Farrugia et al report a case with an atypical entrance wound as a result of a destabilized full metal jacket bullet penetration. The destabilized bullet by an impact with the dorsal hand experienced a yawing to tumbling motion in flight. The large angle of yaw induced a larger presenting profile upon impact that contributed, associated to a rapid deceleration, to a greater mechanical force on the projectile structure and a fragmentation into core and jacket. Forensic pathologists have to be aware that the metal jacket bullet could tend to break up outside or inside the body particularly after a shooting through a target. This phenomenon induces atypical entrance wounds and atypical X-ray presentation [9].

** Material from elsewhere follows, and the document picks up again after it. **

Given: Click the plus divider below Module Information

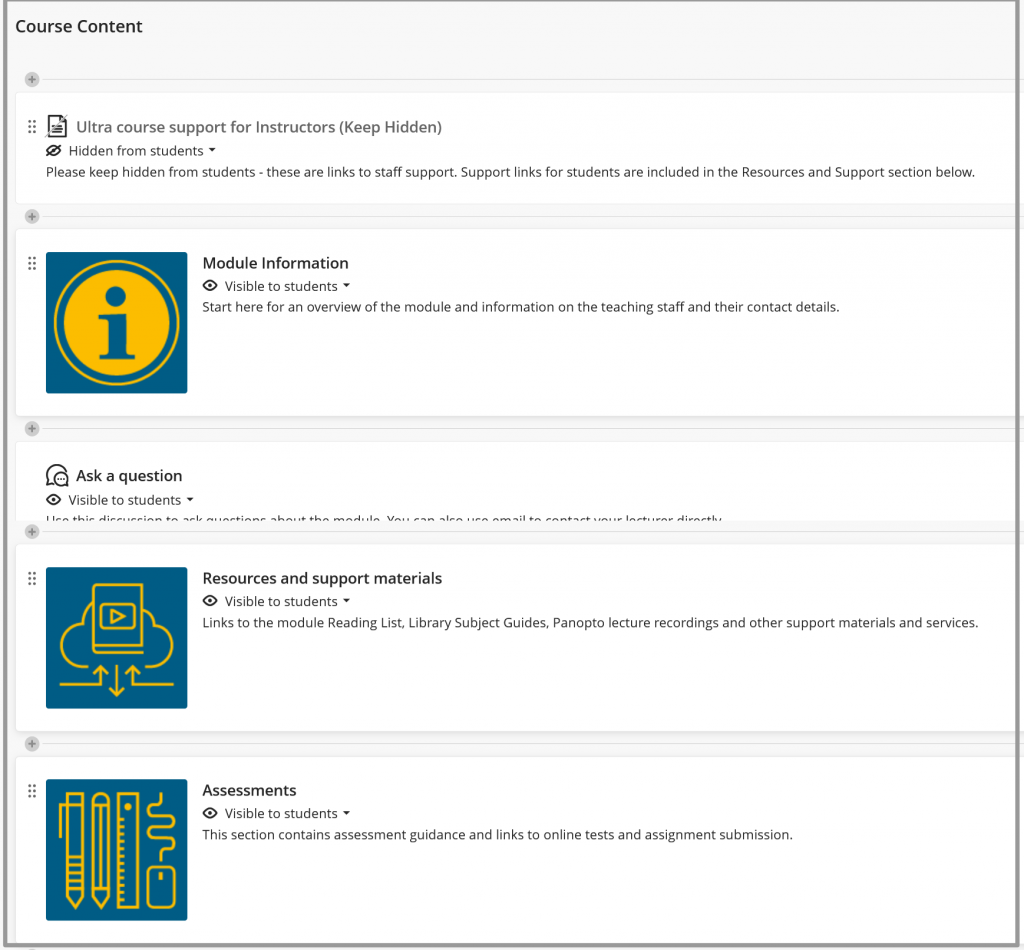Looking at the screenshot, I should click(x=31, y=428).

An alleged case of firearm death mimicked injury caused by an explosion, and if the case was that caused by a firearm (as alleged by the police), the main difficulty was to find the entry and exit wounds, which were obliterated due to the explosive effects. On internal examination, both cerebral hemispheres were found to be missing. However cerebellum below tentorium was intact. The injury was reconstructed by approximating the extruded margins of the scalp. Upon reconstruction, both entry and exit wounds could be seen easily. Both entry and exit wounds in the scalp were found to be in line with the corresponding defects in the skull. The case was that of a typical Kronlein shot [10].

Autopsy in another case of blowout firearm injury to the head was conducted by the author in which a person accidently blew his brains out in a fit of rage. The entry wound of firearm (after approximation of skin margins with reconstruction was present over the frontal region of scalp, just left to midline, with ragged, irregular and contused margins. Abraded collar of width 2-3 cm at places was present around the wound margins. The wound was directed backwards and upwards to enter the cranial cavity through the frontal bones, lacerating both cerebral hemispheres (more on left side) to cause a blow-out fracture in the vertex region of scalp (representing exit wound of this firearm) [11].